Atwood S, Schachner Adena, Mehr Samuel A
Department of Psychology, Princeton University, Princeton, NJ 08540 USA.
Department of Psychology, University of California San Diego, La Jolla, CA 92093-0109 USA.
Open Mind (Camb). 2022 Dec 16;6:280-290. doi: 10.1162/opmi_a_00067. eCollection 2022.
Many studies argue that synchronized movement increases prosocial attitudes and behavior. We reviewed meta-analytic evidence that reported effects of synchrony may be driven by experimenter expectancy, leading to experimenter bias; and participant expectancy, otherwise known as placebo effects. We found that a majority of published studies do not adequately control for experimenter bias and that multiple independent replication attempts with added controls have failed to find the original effects.
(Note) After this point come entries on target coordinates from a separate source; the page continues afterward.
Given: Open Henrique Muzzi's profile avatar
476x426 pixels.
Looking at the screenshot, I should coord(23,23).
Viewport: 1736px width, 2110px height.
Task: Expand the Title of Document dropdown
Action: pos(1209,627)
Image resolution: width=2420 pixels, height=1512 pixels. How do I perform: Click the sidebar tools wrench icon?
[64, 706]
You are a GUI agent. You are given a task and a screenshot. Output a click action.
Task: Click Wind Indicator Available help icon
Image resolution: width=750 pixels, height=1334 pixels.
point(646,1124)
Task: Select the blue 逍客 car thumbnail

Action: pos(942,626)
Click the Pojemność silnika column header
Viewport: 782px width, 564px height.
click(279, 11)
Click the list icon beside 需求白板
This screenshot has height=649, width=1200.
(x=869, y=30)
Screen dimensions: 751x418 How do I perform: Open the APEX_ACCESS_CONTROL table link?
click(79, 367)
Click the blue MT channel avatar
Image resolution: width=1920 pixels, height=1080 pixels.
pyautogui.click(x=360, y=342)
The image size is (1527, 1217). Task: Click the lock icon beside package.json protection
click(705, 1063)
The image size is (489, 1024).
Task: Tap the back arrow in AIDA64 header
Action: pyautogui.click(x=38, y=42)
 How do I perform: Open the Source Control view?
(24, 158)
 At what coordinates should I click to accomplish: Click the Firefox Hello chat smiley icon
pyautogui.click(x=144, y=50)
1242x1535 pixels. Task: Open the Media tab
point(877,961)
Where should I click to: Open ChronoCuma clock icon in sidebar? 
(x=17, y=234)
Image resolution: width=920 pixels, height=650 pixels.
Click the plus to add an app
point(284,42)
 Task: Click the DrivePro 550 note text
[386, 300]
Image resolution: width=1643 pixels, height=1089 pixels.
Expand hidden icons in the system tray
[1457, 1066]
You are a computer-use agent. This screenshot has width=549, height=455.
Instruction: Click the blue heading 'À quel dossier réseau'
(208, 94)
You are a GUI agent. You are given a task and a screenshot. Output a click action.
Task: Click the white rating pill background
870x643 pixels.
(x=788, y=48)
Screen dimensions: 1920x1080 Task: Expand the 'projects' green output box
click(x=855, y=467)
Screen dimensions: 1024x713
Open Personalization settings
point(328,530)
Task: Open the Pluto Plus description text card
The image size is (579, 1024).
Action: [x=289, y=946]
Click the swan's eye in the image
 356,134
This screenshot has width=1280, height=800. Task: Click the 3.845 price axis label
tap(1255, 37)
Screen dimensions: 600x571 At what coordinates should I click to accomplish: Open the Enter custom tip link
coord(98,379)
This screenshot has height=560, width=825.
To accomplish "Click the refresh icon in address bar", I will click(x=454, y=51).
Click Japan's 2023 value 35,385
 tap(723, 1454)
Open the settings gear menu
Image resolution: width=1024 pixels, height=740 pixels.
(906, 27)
In a preregistered experiment, we measured participant expectancy directly, asking whether participants have expectations about synchrony and prosociality that match the findings in published literature. Expectations about the effects of synchrony on prosocial attitudes directly mirrored previous experimental findings (including both positive and null effects)-despite the participants not actually engaging in synchrony. On the basis of this evidence, we propose an alternative account of the reported bottom-up effects of synchrony on prosociality: the effects of synchrony on prosociality may be explicable as the result of top-down expectations invoked by placebo and experimenter effects.
许多研究认为,同步运动会增强亲社会态度和行为。我们回顾了元分析证据,即报告的同步效应可能是由实验者期望驱动的,从而导致实验者偏差;以及参与者期望,也就是所谓的安慰剂效应。我们发现,大多数已发表的研究没有充分控制实验者偏差,并且多次添加控制的独立重复尝试未能发现原始效应。在一项预先注册的实验中,我们直接测量了参与者的期望,询问参与者对同步性和亲社会性的期望是否与已发表文献中的发现相符。尽管参与者实际上并未参与同步,但他们对同步性对亲社会态度影响的期望直接反映了先前的实验结果(包括积极和无效效应)。基于这一证据,我们提出了一个关于所报告的同步性对亲社会性自下而上效应的替代解释:同步性对亲社会性的影响可能可以解释为安慰剂和实验者效应引发的自上而下期望的结果。